Ukrainian Arbitration Association
- Company type: Not-for-profit
- Industry: arbitration
- Founded: 2012
- Headquarters: 4-B Grushevskogo Str., Ofc. 27, Kyiv 01001, Ukraine, Kyiv, Ukraine
- Website: www.arbitration.kiev.ua

= Ukrainian Arbitration Association =

The Ukrainian Arbitration Association (UAA) (Українська Арбітражна Асоціація) – is a nonprofit organisation, founded in September 2012 by the initiative group of Ukrainian and foreign experts in international arbitration to unite lawyers (irrespective of their nationality or place of residence) who are professionally engaged or interested in international arbitration.

The Association is not an arbitration institution. Moreover, it intends to cooperate with arbitration institutions and similar professional associations on the development and promotion of international arbitration. Membership in the Ukrainian Arbitration Association is open to all persons with a law degree, having professional interest in international arbitration and sharing the goals and objectives of the Association. Students can join the Association as associate members.

== Key Goals ==
The key goals of the Association include, first of all, the promotion of Ukraine, and Kyiv in particular, as the seat of arbitration, facilitation and support of interest in international arbitration, extension of knowledge and exchange of experience in cross-border dispute resolution, as well as enhancement of cooperation and communication among practitioners in international arbitration around the world.
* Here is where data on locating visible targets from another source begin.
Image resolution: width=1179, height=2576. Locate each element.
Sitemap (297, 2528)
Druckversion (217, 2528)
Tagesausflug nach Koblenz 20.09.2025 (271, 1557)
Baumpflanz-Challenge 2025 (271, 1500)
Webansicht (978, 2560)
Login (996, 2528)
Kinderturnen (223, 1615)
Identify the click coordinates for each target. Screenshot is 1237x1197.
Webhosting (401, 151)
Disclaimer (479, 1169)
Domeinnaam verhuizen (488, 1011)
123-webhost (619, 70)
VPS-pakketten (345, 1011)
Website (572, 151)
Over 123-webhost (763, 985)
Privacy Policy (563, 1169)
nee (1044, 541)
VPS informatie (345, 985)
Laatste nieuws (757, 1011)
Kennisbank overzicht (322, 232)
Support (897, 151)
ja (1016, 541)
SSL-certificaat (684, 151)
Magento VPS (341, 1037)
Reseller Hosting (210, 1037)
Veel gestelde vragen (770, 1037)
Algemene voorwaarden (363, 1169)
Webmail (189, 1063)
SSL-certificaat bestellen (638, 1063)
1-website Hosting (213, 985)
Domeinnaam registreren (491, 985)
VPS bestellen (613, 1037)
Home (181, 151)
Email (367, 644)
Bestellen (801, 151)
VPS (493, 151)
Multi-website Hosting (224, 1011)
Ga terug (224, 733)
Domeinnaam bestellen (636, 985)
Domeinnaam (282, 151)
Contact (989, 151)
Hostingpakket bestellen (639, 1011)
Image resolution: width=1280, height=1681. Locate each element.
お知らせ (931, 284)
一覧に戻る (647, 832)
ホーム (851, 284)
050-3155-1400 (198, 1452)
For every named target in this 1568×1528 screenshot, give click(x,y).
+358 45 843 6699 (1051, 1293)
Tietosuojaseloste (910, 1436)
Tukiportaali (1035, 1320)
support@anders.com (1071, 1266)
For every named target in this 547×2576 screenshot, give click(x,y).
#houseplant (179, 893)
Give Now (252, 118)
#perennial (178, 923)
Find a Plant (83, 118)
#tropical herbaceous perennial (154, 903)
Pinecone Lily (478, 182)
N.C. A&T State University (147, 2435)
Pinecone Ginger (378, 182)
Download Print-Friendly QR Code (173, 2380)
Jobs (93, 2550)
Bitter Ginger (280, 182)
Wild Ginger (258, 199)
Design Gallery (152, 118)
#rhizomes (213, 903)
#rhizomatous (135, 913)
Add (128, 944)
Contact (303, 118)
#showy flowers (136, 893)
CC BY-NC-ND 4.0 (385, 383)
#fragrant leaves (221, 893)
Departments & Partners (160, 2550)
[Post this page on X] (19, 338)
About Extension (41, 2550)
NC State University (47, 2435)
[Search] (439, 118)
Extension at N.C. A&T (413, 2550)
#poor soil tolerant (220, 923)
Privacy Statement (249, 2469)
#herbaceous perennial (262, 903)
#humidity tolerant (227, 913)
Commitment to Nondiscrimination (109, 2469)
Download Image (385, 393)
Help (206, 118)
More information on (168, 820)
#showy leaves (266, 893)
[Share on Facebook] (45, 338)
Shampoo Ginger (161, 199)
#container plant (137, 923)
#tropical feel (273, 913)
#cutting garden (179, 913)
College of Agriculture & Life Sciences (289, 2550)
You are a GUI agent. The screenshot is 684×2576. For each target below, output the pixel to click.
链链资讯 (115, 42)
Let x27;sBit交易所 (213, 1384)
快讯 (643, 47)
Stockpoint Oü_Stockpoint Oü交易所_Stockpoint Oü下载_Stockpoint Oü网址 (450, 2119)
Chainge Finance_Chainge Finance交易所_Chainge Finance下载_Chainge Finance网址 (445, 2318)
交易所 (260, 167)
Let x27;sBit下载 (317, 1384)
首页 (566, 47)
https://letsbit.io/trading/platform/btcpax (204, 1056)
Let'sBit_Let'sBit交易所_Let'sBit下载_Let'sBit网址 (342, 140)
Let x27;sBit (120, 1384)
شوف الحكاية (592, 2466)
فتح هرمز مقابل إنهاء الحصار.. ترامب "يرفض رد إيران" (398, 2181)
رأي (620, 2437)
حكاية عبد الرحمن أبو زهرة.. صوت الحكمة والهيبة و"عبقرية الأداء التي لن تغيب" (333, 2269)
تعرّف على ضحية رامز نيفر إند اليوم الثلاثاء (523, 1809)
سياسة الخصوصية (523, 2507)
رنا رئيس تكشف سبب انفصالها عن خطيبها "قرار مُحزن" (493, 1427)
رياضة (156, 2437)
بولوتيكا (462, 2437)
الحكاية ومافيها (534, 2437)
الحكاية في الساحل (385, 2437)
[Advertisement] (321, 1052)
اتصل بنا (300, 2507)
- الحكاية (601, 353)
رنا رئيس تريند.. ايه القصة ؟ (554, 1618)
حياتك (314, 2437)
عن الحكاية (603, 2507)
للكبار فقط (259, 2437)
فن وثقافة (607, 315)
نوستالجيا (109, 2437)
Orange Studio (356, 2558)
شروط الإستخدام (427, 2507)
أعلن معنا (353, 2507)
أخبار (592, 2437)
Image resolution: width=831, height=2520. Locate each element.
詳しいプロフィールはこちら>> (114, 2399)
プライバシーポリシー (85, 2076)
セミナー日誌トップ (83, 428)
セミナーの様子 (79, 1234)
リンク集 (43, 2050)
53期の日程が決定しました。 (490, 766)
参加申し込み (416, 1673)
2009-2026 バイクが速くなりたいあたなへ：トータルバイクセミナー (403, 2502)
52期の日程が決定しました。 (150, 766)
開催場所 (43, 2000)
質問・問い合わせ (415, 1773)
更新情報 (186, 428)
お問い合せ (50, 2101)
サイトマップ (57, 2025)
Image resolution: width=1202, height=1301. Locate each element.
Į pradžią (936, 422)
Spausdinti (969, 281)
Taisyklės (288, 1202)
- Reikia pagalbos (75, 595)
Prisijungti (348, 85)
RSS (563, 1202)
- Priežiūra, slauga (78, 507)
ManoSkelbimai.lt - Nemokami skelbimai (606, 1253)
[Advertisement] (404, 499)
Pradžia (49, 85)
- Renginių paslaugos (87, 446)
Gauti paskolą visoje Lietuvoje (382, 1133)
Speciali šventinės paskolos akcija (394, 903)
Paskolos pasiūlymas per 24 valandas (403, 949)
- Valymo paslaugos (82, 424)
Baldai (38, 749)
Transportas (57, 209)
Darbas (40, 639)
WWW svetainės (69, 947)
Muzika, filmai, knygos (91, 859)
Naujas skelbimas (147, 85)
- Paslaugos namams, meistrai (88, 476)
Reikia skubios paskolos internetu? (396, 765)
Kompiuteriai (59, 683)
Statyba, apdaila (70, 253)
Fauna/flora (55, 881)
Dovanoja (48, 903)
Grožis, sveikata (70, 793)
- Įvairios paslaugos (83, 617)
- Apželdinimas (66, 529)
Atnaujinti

Achieving these goals requires, inter alia, the improvement of Ukrainian legislation in the field of international arbitration and development of arbitration-friendly court practice. The Association is also planning to carry out a range of educational activities as well as to provide Ukrainian and foreign lawyers with the most rapid and convenient access to information on international arbitration in Ukraine.